Synergistic induction of apoptosis by LL-37 and P. aeruginosa is isolate-specific and independent of type III secretion system and pilus expression. Human bronchial epithelial cells (16HBE14o⁻) were assessed for mitochondrial membrane depolarization using Mitocapture dye, as described in Materials and Methods, after incubation for 1 hour with a range of concentrations of LL-37, in Ultroser G serum–substitute supplemented media, in the presence and absence of (A) log-phase clinical P. aeruginosa isolate J1386 (MOI 10:1), (B) log-phase P. aeruginosa PA01exsA∷Ω or isogenic PAO1 control strain (MOI 10:1), and (C) log-phase pilA P. aeruginosa mutant or isogenic PAO1 control strain (MOI 10:1).
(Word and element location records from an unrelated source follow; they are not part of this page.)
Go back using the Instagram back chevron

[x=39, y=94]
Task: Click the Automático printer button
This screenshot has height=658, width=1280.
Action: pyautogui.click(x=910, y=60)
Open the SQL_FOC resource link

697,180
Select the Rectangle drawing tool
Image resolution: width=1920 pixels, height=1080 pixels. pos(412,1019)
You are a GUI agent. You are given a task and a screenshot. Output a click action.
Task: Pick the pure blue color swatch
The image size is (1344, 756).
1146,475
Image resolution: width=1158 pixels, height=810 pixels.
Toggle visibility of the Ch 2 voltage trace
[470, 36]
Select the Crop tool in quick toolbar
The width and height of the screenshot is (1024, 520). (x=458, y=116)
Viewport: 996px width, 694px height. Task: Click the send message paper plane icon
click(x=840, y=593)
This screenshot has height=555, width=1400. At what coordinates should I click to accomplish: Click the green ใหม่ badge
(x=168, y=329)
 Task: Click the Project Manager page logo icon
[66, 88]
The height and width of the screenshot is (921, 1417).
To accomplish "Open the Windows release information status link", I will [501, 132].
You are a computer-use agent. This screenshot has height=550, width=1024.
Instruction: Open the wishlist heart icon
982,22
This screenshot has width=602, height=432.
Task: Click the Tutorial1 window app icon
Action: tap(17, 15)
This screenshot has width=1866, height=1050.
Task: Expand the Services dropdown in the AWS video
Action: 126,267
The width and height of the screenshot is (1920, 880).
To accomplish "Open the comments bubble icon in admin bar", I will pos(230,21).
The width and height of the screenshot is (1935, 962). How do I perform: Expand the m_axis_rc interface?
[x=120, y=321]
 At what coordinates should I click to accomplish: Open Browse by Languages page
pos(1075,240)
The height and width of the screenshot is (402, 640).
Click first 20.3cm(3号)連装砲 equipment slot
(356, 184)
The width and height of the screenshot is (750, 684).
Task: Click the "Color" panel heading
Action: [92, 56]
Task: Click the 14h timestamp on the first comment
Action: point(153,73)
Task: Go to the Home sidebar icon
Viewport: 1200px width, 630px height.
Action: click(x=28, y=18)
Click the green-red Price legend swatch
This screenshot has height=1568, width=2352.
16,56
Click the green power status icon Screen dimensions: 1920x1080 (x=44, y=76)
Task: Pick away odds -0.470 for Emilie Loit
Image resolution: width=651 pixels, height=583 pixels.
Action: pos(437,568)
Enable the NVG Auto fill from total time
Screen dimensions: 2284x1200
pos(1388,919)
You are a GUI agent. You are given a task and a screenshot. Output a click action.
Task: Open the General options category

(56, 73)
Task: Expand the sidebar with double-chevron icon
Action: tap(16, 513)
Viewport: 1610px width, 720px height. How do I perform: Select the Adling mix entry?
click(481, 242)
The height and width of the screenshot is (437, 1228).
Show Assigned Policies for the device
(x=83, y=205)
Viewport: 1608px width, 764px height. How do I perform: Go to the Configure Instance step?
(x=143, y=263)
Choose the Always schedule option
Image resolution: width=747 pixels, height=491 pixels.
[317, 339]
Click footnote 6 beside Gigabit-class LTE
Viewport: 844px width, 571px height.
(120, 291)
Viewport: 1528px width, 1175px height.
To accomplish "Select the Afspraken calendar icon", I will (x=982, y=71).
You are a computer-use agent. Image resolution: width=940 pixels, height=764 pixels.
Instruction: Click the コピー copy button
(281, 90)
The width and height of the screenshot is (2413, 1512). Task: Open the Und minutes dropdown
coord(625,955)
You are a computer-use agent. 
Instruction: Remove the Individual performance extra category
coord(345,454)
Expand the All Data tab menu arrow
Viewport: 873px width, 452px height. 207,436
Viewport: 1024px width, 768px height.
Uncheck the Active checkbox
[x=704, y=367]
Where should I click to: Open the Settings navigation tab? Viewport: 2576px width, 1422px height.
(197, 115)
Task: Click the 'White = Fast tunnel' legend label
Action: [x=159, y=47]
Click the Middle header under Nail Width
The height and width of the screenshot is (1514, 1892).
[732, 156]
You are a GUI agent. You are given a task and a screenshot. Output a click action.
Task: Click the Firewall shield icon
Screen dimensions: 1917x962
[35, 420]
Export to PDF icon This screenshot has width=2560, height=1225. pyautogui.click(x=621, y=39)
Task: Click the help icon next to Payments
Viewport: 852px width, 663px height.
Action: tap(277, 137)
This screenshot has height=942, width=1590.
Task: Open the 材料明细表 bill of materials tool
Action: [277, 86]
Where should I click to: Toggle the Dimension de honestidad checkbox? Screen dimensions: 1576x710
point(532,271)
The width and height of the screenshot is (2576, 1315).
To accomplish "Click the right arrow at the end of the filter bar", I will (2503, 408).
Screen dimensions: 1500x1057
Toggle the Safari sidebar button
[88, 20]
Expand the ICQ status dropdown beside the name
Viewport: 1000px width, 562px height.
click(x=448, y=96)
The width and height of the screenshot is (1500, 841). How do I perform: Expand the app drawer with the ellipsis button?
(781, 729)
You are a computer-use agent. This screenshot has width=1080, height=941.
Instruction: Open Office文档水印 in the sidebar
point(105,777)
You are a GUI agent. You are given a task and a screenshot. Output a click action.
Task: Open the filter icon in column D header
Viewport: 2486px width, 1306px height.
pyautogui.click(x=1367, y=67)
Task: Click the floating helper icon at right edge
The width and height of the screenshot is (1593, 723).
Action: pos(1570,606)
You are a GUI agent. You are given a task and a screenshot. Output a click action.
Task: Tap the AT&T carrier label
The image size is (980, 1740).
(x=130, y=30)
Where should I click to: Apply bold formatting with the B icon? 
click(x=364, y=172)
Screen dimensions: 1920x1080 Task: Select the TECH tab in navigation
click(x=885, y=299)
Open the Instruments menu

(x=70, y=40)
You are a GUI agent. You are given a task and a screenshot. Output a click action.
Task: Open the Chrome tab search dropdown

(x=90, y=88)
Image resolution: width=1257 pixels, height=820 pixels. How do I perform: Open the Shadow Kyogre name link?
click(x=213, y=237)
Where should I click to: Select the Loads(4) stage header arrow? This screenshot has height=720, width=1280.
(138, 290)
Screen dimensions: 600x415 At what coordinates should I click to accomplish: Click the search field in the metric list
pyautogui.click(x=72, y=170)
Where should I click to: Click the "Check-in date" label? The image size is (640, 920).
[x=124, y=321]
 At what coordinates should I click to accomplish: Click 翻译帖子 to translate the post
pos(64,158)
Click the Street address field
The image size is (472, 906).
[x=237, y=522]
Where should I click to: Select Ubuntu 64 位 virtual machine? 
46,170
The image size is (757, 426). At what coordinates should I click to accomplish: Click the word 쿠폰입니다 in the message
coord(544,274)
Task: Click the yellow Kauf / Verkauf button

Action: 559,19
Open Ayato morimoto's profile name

Data represent mean values ± SEM, for n = 3 independent experiments for each condition. Two-way ANOVAs were performed to evaluate significance, with Bonferroni post hoc tests comparing (A) LL-37/P. aeruginosa to LL-37 alone, and (B) LL-37/P. aeruginosa mutant to LL-37/isogenic controls. *P ≤ 0.05,***P ≤ 0.001.

Figure 6.

Synergistic induction of apoptosis by LL-37 and P. aeruginosa requires epithelial-cell internalization of bacteria. Human bronchial epithelial cells (16HBE14o⁻) were incubated for 60 minutes in Ultroser G serum–substitute supplemented media, in the presence and absence of (MOI 10:1) log-phase P. aeruginosa strains PA01, ΔmexAB-oprM mutant (A–C), isogenic PAO1 control strain (B), or ΔmexAB-oprM mutant added concurrently with sterile conditioned supernatant collected from 16HBE14o⁻ cells infected with PA01 (C). (A) Invasion of epithelial cells by bacteria was determined by gentamicin exclusion, quantifying the number of viable CFUs surviving extracellular gentamicin treatment (50 μg/ml). Data are plotted as mean values ± SEM, for n = 3 independent experiments plated in duplicate for each condition. (B, C) Infected epithelial cells were concurrently incubated with a range of concentrations of LL-37, and mitochondrial membrane depolarization was determined using Mitocapture dye, as described in Materials and Methods. Data represent mean values ± SEM, for n = 3 independent experiments for each condition. Two-way ANOVAs were performed to evaluate significance, with Bonferroni post hoc tests comparing (B) LL-37/ΔmexAB-oprM mutant to LL-37/isogenic controls, and (C) LL-37/ΔmexAB-oprM mutant to LL-37/ΔmexAB-oprM mutant in PAO1-conditioned supernatant. **P ≤ 0.01,***P ≤ 0.001.